A decisão de Osmar Ricardo acontece em meio às negociações pelo apoio do PT a uma eventual candidatura de Campos ao governo do estado. O presidente do partido no estado, Carlos Veras, afirmou que a iniciativa do vereador foi pessoal.
“Esse assunto não foi discutido pelo partido no Recife, nem na bancada de vereadores e nem na Federação Brasil Esperança. Osmar me comunicou depois de ter assinado e ele é que pode esclarecer os motivos.

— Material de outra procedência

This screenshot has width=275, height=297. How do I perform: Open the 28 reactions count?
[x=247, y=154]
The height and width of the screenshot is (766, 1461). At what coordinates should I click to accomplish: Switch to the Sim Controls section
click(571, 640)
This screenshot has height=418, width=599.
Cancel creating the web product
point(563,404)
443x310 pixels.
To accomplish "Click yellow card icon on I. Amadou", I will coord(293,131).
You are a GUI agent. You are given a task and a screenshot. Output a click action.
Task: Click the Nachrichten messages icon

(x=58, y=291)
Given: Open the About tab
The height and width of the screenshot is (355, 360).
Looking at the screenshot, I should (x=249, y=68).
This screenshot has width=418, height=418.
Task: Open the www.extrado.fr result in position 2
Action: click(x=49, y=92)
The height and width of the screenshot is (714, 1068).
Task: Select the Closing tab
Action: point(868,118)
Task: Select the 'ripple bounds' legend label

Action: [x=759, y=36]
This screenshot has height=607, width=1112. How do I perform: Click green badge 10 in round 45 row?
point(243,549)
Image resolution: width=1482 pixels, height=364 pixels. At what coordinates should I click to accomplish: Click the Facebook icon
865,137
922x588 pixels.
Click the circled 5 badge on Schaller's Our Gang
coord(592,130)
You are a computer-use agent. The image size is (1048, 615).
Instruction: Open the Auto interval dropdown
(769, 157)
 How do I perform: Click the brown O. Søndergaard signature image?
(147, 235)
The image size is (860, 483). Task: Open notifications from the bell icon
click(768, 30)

Quinta-feira, quando voltar de Brasília, vamos conversar para entender essa decisão pessoal dele”, disse Veras ao Blog Dantas Barreto.
Procurado, Osmar Ricardo não retornou o contato.
Nomeação
A Câmara Municipal do Recife vai investigar a nomeação de um candidato classificado em 63º lugar nas vagas convencionais do concurso para procurador do município em 2022. Em 2024, Lucas Vieira Silva apresentou um laudo de autismo e solicitou sua reclassificação para as vagas destinadas a pessoas com deficiência.
O pedido foi negado e o candidato recorreu mais uma vez. Em 2025, dois procuradores municipais foram nomeados por João Campos devido às aposentadorias de dois outros servidores. Um deles, recém-empossado, acolheu o recurso de Vieira.
No dia 23 de dezembro, o prefeito publicou a nomeação, ignorando que outros candidatos às vagas para PCDs haviam ficado à frente de Vieira na classificação final. A publicação foi revertida dias depois, após a repercussão negativa do caso.